En effet, je voulais attirer l’attention de ce gouvernement sur le vécu des maires devant l’augmentation en nombre et la hausse du niveau de la violence vécue. Cela provoque d’ailleurs une réduction des candidatures et une volonté de ne plus se représenter pour de nombreux maires en exercice.

Comment s’est déroulé l’échange avec les élu-e-s présent-e-s ?

J’avais demandé un échange non politique et non partisan. J’ai été excessivement satisfait de ce moment qui a duré finalement beaucoup plus que le timing prévu. Mais ce temps de paroles partagées a été  très constructif et très franc, les débats ont été nourris et les choses ont été dites en toute franchise.

Au sujet des autorités présentes, qui y avait-il pour ce moment républicain ?

Aux côtés du ministre, il y avait madame la sous-préfète de Muret, un général de gendarmerie, la députée de la circonscription, les deux sénateurs du département et le président du conseil départemental, sans oublier les conseillers municipaux de Saubens qui avaient pu se libérer.

De plus, j’avais convié trois maires voisins : Thierry Suaud avec ses 3 casquettes (1° vice-Président du Muretain Agglo, conseiller régional et maire d’une commune de 10 000 habitants), Christian Chatonnay avec ses 2 casquettes (3° vice-Président du Muretain Agglo et maire d’une commune moyenne de 4500 habitants) et André Morère avec ses 2 casquettes (Conseiller communautaire du Muretain Agglo et maire d’une petite commune de 1200 habitants).

Quels sont les points qui ont avancé, selon vous ?

Le général de gendarmerie présent a retenu le principe que chaque maire aura un référent attitré pour faciliter les démarches et les signalements. De plus, un accompagnement psychologique avec des techniques spécifiques sera mis en place. Le statut d’Officier de Police Judiciaire sera renforcé et reconnu (Pour la petite histoire, ce statut n’apparait même pas sur la carte officielle de maire qui devrait devenir identique pour tous les maires de France).

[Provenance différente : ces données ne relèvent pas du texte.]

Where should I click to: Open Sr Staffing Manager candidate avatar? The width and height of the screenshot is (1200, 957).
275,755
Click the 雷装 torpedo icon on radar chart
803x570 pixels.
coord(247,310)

Quelles sont les suites envisagées ?

Je voulais créer un électrochoc ! Je pense que ma lettre a été comprise et a rempli son but. Nous verrons déjà le 12 septembre, réunion à laquelle je serai, les propositions qui seront annoncées, mais j’ai bon espoir pour tous les maires, au vu de l’écoute et du niveau constructif de la rencontre.